AJP Endocrinology and Metabolism ◽

10.1152/ajpendo.00271.2020 ◽

2020 ◽

Vol 319 (6) ◽

pp. E1053-E1060

Author(s):

Logan K. Townsend ◽

Henver S. Brunetta ◽

Marcelo A. S. Mori

Keyword(s):

Insulin Resistance ◽

Skeletal Muscle ◽

Endoplasmic Reticulum ◽

Adipose Tissue ◽

Er Stress ◽

Mitochondrial Dysfunction ◽

Glucose Homeostasis ◽

Calcium Homeostasis ◽

Adenine Nucleotides ◽

Current Controversy

Obesity and insulin resistance (IR) are associated with endoplasmic reticulum (ER) stress and mitochondrial dysfunction in several tissues.

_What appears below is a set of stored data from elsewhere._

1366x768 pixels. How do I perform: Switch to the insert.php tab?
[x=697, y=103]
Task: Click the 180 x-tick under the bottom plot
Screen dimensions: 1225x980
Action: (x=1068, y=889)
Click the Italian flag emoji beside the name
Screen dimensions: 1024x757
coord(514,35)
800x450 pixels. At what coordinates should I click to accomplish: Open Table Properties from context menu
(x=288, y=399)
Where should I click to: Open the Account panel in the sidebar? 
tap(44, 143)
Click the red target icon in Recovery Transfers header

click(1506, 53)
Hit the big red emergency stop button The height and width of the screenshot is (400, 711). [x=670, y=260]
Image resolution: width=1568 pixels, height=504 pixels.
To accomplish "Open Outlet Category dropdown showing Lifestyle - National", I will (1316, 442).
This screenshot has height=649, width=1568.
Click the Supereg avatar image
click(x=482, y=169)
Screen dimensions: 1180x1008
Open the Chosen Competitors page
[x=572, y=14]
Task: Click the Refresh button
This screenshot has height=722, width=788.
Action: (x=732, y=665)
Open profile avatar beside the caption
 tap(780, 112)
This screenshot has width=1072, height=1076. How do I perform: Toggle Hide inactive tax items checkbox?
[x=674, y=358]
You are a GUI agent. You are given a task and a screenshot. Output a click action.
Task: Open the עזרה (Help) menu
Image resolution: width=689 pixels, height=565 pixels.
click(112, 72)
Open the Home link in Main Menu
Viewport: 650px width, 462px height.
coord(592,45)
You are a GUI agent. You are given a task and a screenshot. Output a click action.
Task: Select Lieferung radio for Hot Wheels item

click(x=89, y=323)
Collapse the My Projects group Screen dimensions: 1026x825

Although for many years mitochondrial and ER function were studied separately, these organelles also connect to produce interdependent functions. Communication occurs at mitochondria-associated ER membranes (MAMs) and regulates lipid and calcium homeostasis, apoptosis, and the exchange of adenine nucleotides, among other things. Recent evidence suggests that MAMs contribute to organelle, cellular, and systemic metabolism. In obesity and IR models, metabolic tissues such as the liver, skeletal muscle, pancreas, and adipose tissue present alterations in MAM structure or function. The purpose of this mini review is to highlight the MAM disruptions that occur in each tissue during obesity and IR and its relationship with glucose homeostasis and IR. We also discuss the current controversy that surrounds MAMs’ role in the development of IR.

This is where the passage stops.